"""

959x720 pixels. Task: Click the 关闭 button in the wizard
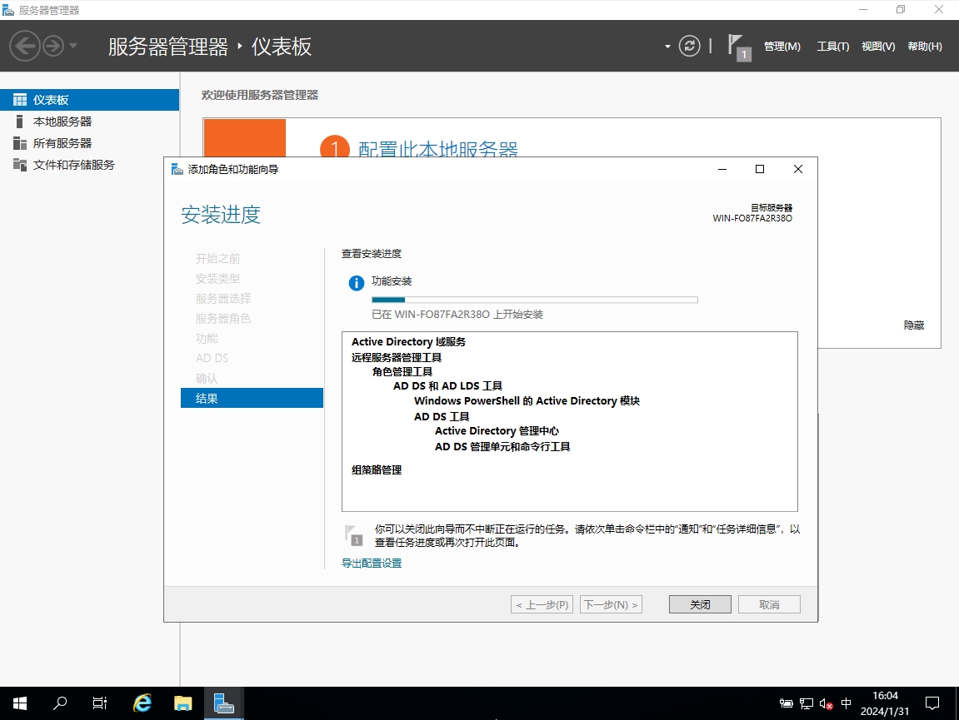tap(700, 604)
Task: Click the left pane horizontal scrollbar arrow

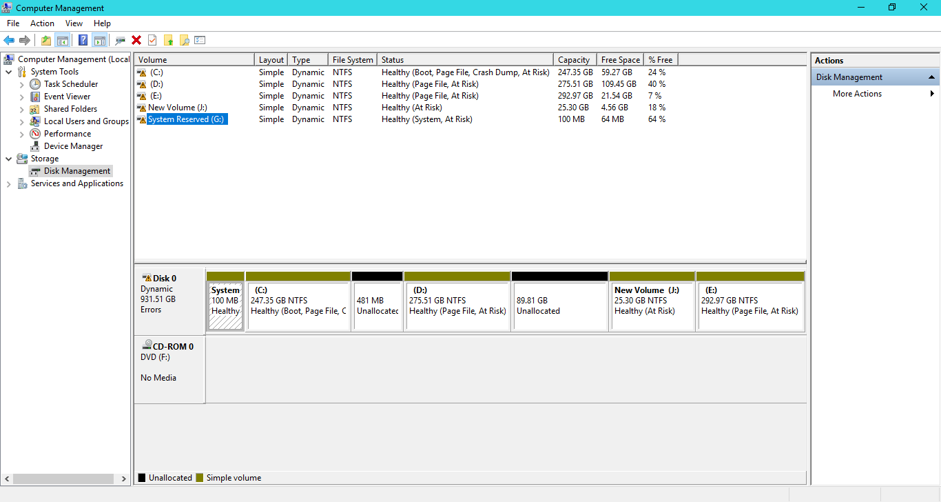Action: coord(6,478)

"""
"""

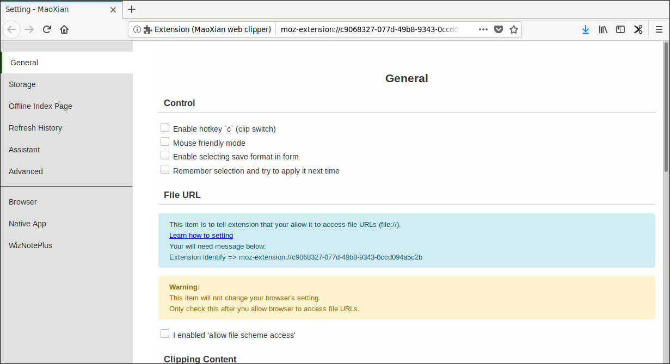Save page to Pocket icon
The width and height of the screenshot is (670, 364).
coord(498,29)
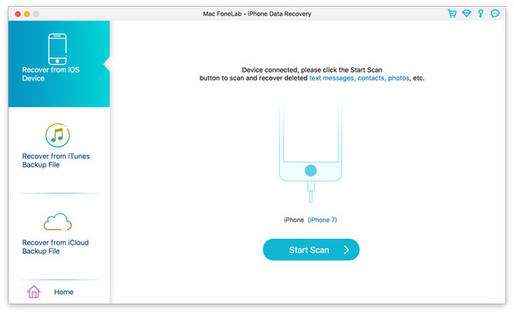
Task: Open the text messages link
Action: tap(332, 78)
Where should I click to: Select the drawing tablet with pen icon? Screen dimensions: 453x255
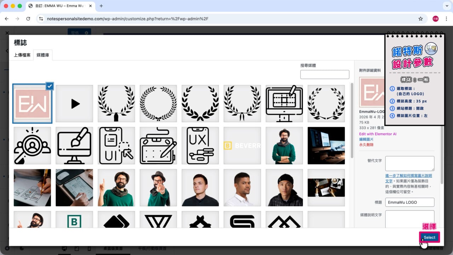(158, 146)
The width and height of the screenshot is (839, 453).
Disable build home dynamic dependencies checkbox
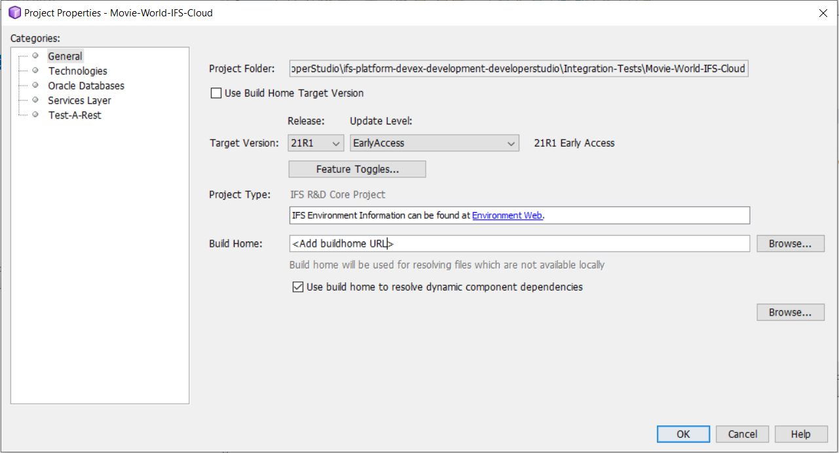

"""

* **Action item**
Retype exactly the lines of the data above that fall between the line with "The width and height of the screenshot is (839, 453)." and the line with "Disable build home", inclusive, and add nothing.

* **Result of this task**
The width and height of the screenshot is (839, 453).
Disable build home dynamic dependencies checkbox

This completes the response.